= Oracular literature =

Genre of religiously inspired writing

Oracular literature, also called orphic or prophetic literature, positions the poet as a medium between humanity and another world, sometimes defined as supernatural or non-human.

== Concept ==

The idea is found in many ancient cultures. Among the Celts, for instance, the bard held the king accountable to his sacred vows (geasa) to land and people. In Greece, the oracles at Delphi and other sacred sites gave pronouncements in a highly stylized form of prophetic speech. Among indigenous North Americans, spiritual and/or political leaders like The Great Peacemaker used oracular rhetoric to artistic effect in delivering their messages.

== English-speaking cultures ==

Within the European and American literary traditions, oracular speech that links the individual creative artist with forces larger than the individual ego have been part of several movements. The Pre-Raphaelites objected to the humanism that was a feature of the Renaissance and sought for an earlier, presumably more holistic, art. The English Romantics found in nature a source of inspiration and a model for human societies. American Transcendentalists found inspiration in an oversoul, which Ralph Waldo Emerson also called an "oracular soul" in his 1841 essay "The Over-Soul". Surrealists sought to move past the logic of the waking mind and to draw from more universal material in the unconscious. Imagism based art on deep connection with an object outside the self, thus allowing some of its practitioners to develop an art with oracular content.

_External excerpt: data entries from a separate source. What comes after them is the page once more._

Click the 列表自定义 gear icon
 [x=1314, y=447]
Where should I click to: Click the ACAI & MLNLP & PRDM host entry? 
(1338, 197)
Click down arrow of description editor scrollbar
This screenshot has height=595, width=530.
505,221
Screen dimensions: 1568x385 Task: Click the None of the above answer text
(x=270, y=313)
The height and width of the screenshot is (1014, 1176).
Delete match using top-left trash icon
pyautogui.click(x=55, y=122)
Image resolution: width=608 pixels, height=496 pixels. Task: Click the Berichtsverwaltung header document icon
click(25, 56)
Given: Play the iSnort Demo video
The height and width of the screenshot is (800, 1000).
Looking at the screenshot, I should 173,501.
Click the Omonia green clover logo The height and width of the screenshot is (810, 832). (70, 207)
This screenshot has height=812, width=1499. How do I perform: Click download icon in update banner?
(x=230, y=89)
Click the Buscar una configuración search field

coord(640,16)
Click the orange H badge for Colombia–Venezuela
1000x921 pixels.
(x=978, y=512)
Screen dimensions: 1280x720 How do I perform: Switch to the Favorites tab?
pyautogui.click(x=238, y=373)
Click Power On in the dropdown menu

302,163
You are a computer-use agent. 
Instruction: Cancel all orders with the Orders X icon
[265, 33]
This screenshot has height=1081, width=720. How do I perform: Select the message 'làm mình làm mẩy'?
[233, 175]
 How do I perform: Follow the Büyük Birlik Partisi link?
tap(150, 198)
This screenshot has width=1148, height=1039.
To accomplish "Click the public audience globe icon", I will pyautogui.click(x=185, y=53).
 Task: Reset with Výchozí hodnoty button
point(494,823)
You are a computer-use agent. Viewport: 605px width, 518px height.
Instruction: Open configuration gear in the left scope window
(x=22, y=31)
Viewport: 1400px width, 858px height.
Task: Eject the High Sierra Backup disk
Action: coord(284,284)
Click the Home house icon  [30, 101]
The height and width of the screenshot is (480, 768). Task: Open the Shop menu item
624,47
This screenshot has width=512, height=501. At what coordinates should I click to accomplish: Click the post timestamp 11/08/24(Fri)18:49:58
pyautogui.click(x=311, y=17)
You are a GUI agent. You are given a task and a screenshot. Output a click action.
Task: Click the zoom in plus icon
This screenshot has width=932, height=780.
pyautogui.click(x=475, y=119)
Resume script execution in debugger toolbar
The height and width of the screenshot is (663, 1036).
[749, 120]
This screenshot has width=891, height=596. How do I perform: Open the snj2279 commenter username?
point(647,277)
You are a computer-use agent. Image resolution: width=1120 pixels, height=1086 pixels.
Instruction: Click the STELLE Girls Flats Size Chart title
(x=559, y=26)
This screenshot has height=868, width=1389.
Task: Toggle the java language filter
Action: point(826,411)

Important writers whose work has been defined as oracular include Arthur Rimbaud, Ralph Waldo Emerson, William Butler Yeats, T.S. Eliot, and H.D.

== Spanish theater ==
In the Spanish Golden Age theater play Life is a Dream by Calderon de la Barca, an oracle drives the plot. A prophecy reveals that king's infant son, Segismundo, will disgrace Poland and one day kill his father, but the king grants his son a chance to prove the oracle wrong.

== Modern usage ==

While modernism generally discouraged writers from employing an oracular voice to connect humanity with the more-than-human, some contemporary authors, especially those whose work reflects concern for the natural world and/or social justice, have embraced the role.